In fact, even as I read the book, I could not help but Google Hari and devote more time that I could afford to spare on the aforementioned scandals spat out by the search engine that had made him notorious as well as successful. But the problem of our lost focus tackled by the book is real and needs to be addressed. Hari sets about it with gusto having travelled the world for the better part of three years gathering research, talking to experts, and laying out the material in typically provocative style.
The book is replete with personal anecdotes—Hari dwells at length on his digital detox at a small town in Cape Cod in Massachusetts, US, with no smartphone or the internet for three months, visiting Graceland with his godson who had lost himself to gadgets and findings from studies, interviews with scientists, scholars, activists. He does a commendable job of breaking down the science and statistics to make it more palatable for the average ADHD (Attention-deficit/hyperactivity disorder)-afflicted reader.

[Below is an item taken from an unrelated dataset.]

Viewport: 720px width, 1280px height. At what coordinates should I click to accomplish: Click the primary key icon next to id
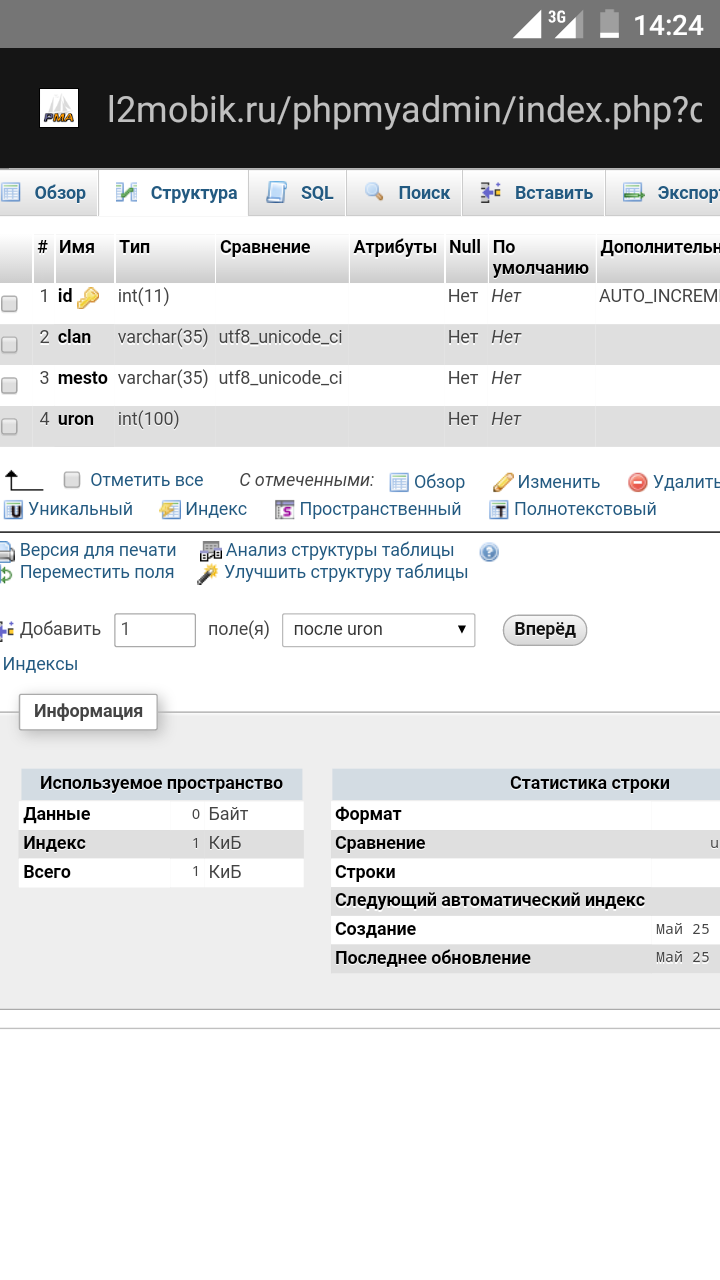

Incidentally, in one of the more interesting chapters Hari bewails the ‘collapse of sustained reading’ as a direct result of the hostile takeover of human cognition by big tech rightly stating that books are the ‘medium through which most of the deepest advances in human thought over the past 400 years have been figured out and explained and that experience is now in freefall.’
In another fascinating passage, Hari draws on the work of pyschologist Mihaly Csikszentmihalyi to discuss the possibility of defending ourselves from the constant barrage of personalised distraction by training the mind to enter a state of flow where ‘you are so absorbed in what you are doing that you lose all sense of yourself, and time seems to fall away, and you are flowing into the experience itself. It is the deepest form of focus and attention’. Artists and athletes often experience this. The human existence is rendered most fulfilling in this zone, and entering it armed with a meaningful goal and commitment could be a worthwhile pursuit.
For the most part, the book emphasises the systemic factors that have robbed humanity of the ability to focus, the ruses employed by tech giants to keep people glued to their screens, thereby, sacrificing collective attention on the altar of avarice, directly contributing to a toxic atmosphere of negativity and outrage that has severely compromised civilised discourse, led to a proliferation of fake news and increased polarisation and radicalisation to the point where we are no longer able to unite for a worthy cause and bring about much needed reform. Hari also outlines the roles played by climate change, poor dietary choices, sedentary lifestyles and pollution in deteriorating attention spans.
So far, so good but none of this information is as shockingly revelatory or jaw-dropping as Hari’s highly frenzied style of writing would lead you to believe. After all it is no secret that social media and assorted apps routinely sell personal information to the highest bidders and that these details are used against users to better uphold the interests of surveillance capitalism. The science is also nebulous and as Hari admits, ‘We don’t have any long-term studies tracking changes in people’s ability to focus over time.’ Even the evidence put forward, as Hari freely states, has been strongly contested and there seems to be little consensus on the subject.
Consequently, one can’t help but feel, that the ‘scientific facts’ have been selectively interpreted to bolster Hari’s own perspectives and simplistic approach to the problem of reclaiming our lost focus. Some of his suggestions and interventions will no doubt prove to be useful for individuals but the ‘attention rebellion’ he calls for is likely to remain every bit as remote as the odds on my own successful resistance to the siren call of social media and those infernal notifications indicating that someone liked or retweeted my crap.